CCAAT/enhancer-binding protein δ:: A molecular target of 1,25-dihydroxyvitamin D3 in androgen-responsive prostate cancer LNCaP cells

1,25-Dihydroxyvitamin D-3 [1,25(OH)(2)D-3], the active metabolite of vitamin D-3, inhibits the proliferation of prostate cancer cells. However, the molecular mechanisms by which 1,25(OH)(2)D-3 inhibits the proliferation of these cells remain to be fully elucidated. In this study, we used microarray technology to identify target genes of 1,25(OH)2D3 in androgen-responsive prostate cancer LNCaP cells. 1,25(OH)(2)D-3 up-regulated CCAAT/enhancer-binding protein delta (C/EBP delta) by similar to 5-fold in these cells.
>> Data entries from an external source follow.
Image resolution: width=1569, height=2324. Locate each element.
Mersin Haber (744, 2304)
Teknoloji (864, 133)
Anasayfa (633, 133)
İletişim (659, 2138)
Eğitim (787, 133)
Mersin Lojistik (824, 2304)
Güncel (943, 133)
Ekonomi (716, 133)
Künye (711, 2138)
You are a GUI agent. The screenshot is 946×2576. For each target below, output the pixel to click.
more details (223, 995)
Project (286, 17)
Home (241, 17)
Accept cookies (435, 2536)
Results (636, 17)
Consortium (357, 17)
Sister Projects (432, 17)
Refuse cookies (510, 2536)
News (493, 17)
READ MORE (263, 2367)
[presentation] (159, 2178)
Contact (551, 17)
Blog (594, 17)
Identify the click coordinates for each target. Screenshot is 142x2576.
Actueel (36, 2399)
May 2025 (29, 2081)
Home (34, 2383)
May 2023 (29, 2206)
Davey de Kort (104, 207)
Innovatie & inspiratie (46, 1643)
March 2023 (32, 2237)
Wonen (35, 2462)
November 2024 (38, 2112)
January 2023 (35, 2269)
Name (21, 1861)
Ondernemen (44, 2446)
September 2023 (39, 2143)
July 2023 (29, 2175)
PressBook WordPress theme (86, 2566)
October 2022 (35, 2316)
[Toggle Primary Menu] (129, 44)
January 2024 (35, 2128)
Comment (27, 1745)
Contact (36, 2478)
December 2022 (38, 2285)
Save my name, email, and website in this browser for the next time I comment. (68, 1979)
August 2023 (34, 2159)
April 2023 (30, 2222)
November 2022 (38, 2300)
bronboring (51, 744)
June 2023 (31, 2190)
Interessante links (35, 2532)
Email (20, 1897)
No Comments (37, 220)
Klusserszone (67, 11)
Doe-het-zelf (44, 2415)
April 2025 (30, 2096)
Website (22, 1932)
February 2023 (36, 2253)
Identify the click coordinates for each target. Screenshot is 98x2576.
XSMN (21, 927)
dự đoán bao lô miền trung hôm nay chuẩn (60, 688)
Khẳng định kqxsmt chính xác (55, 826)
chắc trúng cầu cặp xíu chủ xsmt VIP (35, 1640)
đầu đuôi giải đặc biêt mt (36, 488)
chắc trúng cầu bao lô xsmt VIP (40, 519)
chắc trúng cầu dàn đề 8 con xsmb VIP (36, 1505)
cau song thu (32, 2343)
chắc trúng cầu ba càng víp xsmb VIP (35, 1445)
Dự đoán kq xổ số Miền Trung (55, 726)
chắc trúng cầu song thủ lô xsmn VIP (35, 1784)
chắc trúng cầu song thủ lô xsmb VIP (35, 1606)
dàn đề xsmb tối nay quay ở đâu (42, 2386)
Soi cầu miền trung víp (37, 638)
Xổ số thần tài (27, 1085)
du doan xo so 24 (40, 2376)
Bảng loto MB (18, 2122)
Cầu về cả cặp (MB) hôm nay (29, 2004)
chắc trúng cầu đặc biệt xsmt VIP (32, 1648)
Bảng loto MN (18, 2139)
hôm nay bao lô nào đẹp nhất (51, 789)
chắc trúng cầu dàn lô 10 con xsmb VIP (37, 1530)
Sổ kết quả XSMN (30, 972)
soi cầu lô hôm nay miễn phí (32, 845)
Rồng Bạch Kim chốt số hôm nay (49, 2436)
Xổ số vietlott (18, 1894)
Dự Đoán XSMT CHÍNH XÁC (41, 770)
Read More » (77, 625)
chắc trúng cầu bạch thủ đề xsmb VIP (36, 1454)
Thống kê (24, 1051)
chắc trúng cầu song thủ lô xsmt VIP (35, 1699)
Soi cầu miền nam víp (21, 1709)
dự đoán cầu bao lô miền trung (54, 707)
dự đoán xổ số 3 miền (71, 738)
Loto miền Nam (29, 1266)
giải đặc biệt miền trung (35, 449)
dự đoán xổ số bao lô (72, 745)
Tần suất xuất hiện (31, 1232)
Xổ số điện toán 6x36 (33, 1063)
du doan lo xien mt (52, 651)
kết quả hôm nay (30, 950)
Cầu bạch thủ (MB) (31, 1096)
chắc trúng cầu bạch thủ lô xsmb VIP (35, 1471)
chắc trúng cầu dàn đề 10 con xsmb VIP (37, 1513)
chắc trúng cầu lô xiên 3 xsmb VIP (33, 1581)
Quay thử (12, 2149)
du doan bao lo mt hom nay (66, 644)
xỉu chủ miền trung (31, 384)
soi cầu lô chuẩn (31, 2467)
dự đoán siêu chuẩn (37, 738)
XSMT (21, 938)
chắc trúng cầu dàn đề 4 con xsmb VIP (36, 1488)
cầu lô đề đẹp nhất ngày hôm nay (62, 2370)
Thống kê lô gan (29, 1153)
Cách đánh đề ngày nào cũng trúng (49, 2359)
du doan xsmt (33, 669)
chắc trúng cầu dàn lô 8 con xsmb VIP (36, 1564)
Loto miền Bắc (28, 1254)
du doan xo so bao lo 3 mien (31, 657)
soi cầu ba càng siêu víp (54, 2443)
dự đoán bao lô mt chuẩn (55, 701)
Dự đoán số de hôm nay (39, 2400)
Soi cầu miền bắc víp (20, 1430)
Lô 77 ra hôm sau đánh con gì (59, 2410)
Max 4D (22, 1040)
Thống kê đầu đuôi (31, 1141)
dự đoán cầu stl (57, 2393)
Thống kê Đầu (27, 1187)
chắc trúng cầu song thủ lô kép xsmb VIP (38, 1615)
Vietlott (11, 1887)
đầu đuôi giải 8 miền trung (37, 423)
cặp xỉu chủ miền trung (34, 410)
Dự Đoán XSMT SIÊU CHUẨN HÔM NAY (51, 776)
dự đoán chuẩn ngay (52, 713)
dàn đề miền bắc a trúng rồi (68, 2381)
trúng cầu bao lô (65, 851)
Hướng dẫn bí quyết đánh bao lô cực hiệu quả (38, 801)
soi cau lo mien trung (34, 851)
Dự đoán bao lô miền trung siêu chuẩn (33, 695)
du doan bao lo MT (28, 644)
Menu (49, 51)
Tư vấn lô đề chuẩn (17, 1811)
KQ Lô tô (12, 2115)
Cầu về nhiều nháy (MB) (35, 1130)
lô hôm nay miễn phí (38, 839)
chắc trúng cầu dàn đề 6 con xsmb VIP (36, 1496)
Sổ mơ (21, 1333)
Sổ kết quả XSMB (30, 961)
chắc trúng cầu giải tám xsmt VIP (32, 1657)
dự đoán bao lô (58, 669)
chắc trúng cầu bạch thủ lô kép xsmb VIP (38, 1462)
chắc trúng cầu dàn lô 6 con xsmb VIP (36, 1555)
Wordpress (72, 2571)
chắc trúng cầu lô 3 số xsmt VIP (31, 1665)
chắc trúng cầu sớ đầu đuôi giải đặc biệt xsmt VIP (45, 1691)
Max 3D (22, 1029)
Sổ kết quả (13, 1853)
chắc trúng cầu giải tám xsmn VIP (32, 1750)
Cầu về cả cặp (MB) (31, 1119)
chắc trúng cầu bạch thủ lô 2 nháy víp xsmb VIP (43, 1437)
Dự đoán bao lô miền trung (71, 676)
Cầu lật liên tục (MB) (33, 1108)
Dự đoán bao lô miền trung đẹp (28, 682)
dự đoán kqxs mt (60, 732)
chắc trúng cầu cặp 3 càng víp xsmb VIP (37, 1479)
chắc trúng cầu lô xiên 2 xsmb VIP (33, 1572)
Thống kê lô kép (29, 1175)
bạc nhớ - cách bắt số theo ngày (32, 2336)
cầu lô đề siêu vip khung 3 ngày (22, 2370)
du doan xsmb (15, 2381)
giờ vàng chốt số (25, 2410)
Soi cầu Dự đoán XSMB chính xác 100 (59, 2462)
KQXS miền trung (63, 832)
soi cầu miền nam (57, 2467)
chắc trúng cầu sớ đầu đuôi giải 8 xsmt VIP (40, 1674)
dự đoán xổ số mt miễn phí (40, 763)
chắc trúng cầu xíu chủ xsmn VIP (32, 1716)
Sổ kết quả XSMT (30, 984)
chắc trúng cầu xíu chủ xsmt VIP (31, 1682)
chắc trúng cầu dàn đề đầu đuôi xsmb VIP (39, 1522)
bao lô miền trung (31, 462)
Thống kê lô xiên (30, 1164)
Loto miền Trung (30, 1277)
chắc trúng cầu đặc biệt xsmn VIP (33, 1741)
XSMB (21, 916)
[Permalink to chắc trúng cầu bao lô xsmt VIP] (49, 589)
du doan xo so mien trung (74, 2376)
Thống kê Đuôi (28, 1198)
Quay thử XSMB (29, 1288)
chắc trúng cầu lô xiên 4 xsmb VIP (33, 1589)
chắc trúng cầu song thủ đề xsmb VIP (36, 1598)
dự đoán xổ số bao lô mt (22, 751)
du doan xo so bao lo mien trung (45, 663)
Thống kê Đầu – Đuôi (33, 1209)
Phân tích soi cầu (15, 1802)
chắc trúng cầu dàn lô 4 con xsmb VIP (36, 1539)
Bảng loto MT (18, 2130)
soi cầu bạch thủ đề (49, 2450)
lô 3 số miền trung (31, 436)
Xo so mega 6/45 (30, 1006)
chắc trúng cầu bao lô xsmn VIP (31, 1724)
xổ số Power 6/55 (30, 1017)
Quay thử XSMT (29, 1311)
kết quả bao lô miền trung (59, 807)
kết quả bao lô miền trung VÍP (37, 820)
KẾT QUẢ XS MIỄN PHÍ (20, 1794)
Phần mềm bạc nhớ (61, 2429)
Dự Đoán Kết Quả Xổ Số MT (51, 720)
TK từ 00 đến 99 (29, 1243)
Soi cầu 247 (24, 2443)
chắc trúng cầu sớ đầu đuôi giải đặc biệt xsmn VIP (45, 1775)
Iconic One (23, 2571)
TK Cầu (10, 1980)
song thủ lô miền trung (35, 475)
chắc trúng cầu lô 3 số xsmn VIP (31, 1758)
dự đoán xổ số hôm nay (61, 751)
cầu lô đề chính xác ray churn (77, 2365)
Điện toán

Knockdown of C/EBP delta expression by RNA interference showed that C/EBP delta is essential for the significant growth inhibition of LNCaP cells in response to 1,25(OH)(2)D-3 treatment. Moreover, we found that 1,25(OH)(2)D-3 induced C/EBP delta in other cancer cells, including the estrogen receptor (ER)-expressing MCF-7 and T47D breast cancer cells that are sensitive to the growth inhibitory effects of 1,25(OH)(2)D-3. On the other hand, 1,25(OH)(2)D-3 was not able to induce C/EBP delta in either androgen receptor-negative PC-3 and DU145 or ER-negative breast cancer MDA-MB-231 cells that were relatively resistant to growth inhibition by 1,25(OH)(2)D-3. Furthermore, forced expression of C/EBP delta in prostate cancer LNCaP as well as breast cancer MCF-7 and T47D cells dramatically reduced their clonal growth. Taken together, forced expression of C/EBP delta in cancer cells may be a promising therapeutic strategy.